**Records supplied**.
= = = =

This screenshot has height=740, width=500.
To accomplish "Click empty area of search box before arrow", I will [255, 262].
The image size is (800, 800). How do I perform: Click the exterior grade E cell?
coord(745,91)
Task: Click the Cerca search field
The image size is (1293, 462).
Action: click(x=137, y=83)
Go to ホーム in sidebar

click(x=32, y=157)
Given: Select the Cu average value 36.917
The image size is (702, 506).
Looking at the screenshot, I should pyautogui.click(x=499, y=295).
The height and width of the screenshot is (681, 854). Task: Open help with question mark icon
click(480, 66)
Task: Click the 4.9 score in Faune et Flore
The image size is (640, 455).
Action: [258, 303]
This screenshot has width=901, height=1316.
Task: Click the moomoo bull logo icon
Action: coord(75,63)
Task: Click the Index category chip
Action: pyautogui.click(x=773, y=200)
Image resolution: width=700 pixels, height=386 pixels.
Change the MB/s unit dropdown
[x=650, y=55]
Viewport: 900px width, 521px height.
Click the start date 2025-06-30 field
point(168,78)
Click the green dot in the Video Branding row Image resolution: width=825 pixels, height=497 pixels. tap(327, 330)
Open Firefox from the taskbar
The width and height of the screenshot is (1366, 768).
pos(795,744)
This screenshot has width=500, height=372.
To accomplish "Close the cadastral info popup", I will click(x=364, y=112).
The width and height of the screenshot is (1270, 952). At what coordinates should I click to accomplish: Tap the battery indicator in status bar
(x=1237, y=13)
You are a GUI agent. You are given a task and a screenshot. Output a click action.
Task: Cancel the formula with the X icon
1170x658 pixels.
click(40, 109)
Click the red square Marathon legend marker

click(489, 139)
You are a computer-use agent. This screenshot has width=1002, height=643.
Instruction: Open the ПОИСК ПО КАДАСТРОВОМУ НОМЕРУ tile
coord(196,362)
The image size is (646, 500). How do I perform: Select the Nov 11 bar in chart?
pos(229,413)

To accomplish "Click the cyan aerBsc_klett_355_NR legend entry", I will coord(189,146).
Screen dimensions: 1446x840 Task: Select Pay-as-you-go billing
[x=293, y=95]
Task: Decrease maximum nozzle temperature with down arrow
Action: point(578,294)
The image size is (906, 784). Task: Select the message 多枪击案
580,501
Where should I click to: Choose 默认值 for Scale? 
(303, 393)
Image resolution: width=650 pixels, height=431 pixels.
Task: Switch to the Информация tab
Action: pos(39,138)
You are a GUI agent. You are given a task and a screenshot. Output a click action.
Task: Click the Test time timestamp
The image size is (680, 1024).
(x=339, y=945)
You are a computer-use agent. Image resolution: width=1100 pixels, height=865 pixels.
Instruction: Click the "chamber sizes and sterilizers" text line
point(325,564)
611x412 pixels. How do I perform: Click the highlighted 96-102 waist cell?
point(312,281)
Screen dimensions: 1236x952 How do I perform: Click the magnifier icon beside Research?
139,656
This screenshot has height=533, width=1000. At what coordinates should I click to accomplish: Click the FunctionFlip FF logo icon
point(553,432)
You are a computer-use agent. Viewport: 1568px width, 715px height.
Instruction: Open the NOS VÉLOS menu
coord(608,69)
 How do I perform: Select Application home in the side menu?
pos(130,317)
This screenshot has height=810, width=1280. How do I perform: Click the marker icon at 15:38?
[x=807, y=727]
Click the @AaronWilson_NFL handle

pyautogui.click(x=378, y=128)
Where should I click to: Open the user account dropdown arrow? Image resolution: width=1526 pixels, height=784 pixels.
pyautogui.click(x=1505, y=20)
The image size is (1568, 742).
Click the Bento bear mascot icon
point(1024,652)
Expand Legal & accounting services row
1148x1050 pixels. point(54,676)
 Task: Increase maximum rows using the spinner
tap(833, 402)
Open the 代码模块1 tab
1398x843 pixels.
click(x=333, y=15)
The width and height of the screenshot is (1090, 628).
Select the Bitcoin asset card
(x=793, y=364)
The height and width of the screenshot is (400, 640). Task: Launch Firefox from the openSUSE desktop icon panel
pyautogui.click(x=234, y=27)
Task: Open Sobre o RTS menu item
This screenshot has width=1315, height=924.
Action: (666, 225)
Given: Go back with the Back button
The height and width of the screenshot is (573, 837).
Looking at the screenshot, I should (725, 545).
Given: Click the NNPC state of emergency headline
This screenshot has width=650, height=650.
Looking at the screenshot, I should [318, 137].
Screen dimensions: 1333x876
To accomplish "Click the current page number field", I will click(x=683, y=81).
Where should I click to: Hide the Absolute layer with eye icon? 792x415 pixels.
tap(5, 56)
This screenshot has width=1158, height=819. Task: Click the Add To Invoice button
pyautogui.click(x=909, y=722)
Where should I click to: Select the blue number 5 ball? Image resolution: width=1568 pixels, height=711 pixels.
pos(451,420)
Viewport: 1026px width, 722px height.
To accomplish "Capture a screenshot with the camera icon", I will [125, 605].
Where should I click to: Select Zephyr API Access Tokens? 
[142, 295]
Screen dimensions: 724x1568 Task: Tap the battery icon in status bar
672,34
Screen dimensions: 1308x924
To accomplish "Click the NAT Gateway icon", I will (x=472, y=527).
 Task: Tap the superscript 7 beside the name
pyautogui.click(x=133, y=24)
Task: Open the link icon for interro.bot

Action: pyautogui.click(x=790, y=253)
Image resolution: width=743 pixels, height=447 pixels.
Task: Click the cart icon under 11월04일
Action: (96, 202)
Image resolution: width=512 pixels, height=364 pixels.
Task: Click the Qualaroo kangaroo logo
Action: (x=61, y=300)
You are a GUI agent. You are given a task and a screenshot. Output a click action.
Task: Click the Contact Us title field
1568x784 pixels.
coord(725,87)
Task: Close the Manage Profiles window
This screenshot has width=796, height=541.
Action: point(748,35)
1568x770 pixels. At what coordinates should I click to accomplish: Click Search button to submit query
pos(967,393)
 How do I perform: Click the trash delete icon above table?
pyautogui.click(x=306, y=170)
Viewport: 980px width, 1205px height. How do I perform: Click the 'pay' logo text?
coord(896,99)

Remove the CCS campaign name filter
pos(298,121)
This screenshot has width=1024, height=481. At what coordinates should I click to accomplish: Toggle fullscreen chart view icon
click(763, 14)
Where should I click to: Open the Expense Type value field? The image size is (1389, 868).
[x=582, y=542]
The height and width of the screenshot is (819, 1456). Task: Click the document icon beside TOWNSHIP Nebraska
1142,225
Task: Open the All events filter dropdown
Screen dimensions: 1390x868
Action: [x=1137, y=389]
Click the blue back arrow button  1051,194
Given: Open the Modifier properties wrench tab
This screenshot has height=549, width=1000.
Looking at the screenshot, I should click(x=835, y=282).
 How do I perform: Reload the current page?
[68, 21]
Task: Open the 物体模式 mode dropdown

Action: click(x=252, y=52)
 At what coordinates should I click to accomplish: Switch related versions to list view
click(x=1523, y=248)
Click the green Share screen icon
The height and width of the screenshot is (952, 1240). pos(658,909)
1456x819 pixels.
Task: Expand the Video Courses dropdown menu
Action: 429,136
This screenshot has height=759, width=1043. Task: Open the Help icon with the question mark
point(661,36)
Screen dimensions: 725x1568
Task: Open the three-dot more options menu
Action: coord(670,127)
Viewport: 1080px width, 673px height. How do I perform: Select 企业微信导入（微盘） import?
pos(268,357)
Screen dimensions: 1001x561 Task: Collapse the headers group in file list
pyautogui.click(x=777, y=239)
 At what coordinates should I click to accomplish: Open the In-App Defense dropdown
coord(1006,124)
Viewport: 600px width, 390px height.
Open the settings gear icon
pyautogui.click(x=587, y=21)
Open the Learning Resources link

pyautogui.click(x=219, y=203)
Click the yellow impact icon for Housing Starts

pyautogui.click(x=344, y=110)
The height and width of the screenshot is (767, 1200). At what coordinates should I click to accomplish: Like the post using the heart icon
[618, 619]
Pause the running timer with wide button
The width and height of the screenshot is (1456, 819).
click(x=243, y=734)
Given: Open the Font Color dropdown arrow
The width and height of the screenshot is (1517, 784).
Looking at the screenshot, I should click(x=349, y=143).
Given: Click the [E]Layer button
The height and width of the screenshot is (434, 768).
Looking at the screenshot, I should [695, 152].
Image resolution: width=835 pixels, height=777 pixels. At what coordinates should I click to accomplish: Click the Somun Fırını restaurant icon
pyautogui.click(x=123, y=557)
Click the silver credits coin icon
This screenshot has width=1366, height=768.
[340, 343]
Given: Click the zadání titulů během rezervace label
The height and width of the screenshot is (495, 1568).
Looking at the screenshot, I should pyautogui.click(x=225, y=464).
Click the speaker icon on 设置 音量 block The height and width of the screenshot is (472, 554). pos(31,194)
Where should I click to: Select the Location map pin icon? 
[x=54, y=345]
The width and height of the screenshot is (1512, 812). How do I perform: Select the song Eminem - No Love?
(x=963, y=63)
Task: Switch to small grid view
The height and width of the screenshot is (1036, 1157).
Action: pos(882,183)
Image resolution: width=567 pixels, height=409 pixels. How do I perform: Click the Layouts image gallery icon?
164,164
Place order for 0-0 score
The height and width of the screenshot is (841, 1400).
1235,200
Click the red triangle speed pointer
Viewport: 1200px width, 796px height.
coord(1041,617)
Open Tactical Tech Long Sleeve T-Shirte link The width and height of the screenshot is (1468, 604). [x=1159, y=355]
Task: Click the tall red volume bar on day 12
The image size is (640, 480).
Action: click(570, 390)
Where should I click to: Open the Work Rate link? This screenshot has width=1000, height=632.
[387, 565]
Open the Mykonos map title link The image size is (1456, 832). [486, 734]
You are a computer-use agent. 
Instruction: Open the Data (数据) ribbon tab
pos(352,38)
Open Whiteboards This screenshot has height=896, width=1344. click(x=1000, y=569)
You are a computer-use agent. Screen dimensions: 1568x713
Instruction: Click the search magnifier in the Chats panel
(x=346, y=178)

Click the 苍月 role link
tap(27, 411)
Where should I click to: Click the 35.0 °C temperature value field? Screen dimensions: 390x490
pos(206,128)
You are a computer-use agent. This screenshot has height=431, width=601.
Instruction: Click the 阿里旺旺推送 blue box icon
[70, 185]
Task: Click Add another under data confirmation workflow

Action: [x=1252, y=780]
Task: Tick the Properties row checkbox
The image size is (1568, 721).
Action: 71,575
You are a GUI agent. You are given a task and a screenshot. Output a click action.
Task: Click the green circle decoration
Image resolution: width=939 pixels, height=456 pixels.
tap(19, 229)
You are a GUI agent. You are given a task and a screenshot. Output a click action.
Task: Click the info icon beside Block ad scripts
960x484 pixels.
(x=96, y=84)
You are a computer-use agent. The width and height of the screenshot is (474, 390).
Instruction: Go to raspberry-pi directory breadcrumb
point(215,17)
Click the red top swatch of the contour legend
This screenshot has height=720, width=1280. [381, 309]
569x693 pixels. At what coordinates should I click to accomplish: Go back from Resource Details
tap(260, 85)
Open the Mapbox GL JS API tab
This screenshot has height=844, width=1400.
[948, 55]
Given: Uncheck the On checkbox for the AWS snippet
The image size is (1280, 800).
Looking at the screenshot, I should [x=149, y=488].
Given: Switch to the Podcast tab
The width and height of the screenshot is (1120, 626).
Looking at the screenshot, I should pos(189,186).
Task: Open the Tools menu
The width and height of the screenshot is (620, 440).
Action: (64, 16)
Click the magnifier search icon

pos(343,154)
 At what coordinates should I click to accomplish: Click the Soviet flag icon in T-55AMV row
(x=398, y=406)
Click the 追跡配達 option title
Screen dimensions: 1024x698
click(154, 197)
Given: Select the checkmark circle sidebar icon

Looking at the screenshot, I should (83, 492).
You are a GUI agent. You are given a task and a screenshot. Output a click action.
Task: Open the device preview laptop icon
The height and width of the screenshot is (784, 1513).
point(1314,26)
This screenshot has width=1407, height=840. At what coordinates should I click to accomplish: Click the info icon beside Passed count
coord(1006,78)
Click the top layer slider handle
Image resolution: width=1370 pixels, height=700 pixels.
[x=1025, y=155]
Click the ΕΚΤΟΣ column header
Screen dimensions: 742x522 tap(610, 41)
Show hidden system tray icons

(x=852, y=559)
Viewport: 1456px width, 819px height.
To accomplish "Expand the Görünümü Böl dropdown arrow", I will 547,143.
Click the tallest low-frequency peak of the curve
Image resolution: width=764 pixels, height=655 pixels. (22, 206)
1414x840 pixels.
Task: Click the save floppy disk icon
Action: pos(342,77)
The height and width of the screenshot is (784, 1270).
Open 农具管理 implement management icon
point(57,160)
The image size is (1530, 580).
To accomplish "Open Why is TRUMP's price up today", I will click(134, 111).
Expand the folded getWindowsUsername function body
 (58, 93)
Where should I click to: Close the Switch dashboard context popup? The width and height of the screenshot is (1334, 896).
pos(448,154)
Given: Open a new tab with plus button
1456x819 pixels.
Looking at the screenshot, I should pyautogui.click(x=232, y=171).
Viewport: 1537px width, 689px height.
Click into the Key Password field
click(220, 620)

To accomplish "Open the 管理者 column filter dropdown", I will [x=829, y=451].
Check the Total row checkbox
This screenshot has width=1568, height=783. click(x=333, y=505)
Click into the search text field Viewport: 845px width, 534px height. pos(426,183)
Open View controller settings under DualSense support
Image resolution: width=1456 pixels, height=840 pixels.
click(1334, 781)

= = = =

**Job**. Reproduce the lines of the records verbatim, starting at the first line and ending at the line that contains "click(x=32, y=157)".

**Complete answer**.
This screenshot has height=740, width=500.
To accomplish "Click empty area of search box before arrow", I will [255, 262].
The image size is (800, 800). How do I perform: Click the exterior grade E cell?
coord(745,91)
Task: Click the Cerca search field
The image size is (1293, 462).
Action: click(x=137, y=83)
Go to ホーム in sidebar

click(x=32, y=157)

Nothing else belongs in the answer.